Short task:
Rewrite the items below as a JSON list of strings, with each nonblank line as one string.
* Start Information shown *
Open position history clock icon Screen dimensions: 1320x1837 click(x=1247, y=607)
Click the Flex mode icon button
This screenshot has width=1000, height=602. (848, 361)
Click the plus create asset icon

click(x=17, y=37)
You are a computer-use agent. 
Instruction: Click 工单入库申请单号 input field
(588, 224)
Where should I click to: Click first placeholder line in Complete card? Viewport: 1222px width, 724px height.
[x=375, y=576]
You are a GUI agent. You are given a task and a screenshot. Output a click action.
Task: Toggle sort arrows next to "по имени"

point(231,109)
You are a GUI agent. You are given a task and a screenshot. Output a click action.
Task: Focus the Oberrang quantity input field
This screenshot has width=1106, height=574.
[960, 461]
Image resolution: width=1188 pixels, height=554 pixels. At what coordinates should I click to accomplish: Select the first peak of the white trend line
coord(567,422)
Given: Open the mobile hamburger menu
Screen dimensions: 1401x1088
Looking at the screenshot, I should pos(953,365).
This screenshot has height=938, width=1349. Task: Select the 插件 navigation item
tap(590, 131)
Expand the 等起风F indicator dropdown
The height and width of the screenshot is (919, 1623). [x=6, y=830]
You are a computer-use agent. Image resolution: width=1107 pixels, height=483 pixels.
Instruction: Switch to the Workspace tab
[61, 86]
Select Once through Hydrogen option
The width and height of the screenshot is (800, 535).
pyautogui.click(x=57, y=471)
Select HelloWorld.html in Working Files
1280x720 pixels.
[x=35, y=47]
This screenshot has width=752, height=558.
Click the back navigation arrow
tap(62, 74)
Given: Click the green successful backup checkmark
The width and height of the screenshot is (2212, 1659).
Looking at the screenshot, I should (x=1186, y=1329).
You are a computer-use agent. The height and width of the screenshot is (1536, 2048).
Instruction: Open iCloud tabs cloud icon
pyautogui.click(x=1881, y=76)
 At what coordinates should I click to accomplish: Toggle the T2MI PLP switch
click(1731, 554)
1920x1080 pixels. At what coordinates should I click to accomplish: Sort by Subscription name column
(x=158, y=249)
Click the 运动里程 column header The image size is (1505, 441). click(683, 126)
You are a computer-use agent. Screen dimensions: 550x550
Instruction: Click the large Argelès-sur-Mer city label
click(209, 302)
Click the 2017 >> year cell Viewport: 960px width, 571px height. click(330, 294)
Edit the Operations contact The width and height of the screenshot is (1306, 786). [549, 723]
* End Information shown *
Response:
[
  "Open position history clock icon Screen dimensions: 1320x1837 click(x=1247, y=607)",
  "Click the Flex mode icon button",
  "This screenshot has width=1000, height=602. (848, 361)",
  "Click the plus create asset icon",
  "click(x=17, y=37)",
  "You are a computer-use agent. ",
  "Instruction: Click 工单入库申请单号 input field",
  "(588, 224)",
  "Where should I click to: Click first placeholder line in Complete card? Viewport: 1222px width, 724px height.",
  "[x=375, y=576]",
  "You are a GUI agent. You are given a task and a screenshot. Output a click action.",
  "Task: Toggle sort arrows next to \"по имени\"",
  "point(231,109)",
  "You are a GUI agent. You are given a task and a screenshot. Output a click action.",
  "Task: Focus the Oberrang quantity input field",
  "This screenshot has width=1106, height=574.",
  "[960, 461]",
  "Image resolution: width=1188 pixels, height=554 pixels. At what coordinates should I click to accomplish: Select the first peak of the white trend line",
  "coord(567,422)",
  "Given: Open the mobile hamburger menu",
  "Screen dimensions: 1401x1088",
  "Looking at the screenshot, I should pos(953,365).",
  "This screenshot has height=938, width=1349. Task: Select the 插件 navigation item",
  "tap(590, 131)",
  "Expand the 等起风F indicator dropdown",
  "The height and width of the screenshot is (919, 1623). [x=6, y=830]",
  "You are a computer-use agent. Image resolution: width=1107 pixels, height=483 pixels.",
  "Instruction: Switch to the Workspace tab",
  "[61, 86]",
  "Select Once through Hydrogen option",
  "The width and height of the screenshot is (800, 535).",
  "pyautogui.click(x=57, y=471)",
  "Select HelloWorld.html in Working Files",
  "1280x720 pixels.",
  "[x=35, y=47]",
  "This screenshot has width=752, height=558.",
  "Click the back navigation arrow",
  "tap(62, 74)",
  "Given: Click the green successful backup checkmark",
  "The width and height of the screenshot is (2212, 1659).",
  "Looking at the screenshot, I should (x=1186, y=1329).",
  "You are a computer-use agent. The height and width of the screenshot is (1536, 2048).",
  "Instruction: Open iCloud tabs cloud icon",
  "pyautogui.click(x=1881, y=76)",
  " At what coordinates should I click to accomplish: Toggle the T2MI PLP switch",
  "click(1731, 554)",
  "1920x1080 pixels. At what coordinates should I click to accomplish: Sort by Subscription name column",
  "(x=158, y=249)",
  "Click the 运动里程 column header The image size is (1505, 441). click(683, 126)",
  "You are a computer-use agent. Screen dimensions: 550x550",
  "Instruction: Click the large Argelès-sur-Mer city label",
  "click(209, 302)",
  "Click the 2017 >> year cell Viewport: 960px width, 571px height. click(330, 294)",
  "Edit the Operations contact The width and height of the screenshot is (1306, 786). [549, 723]"
]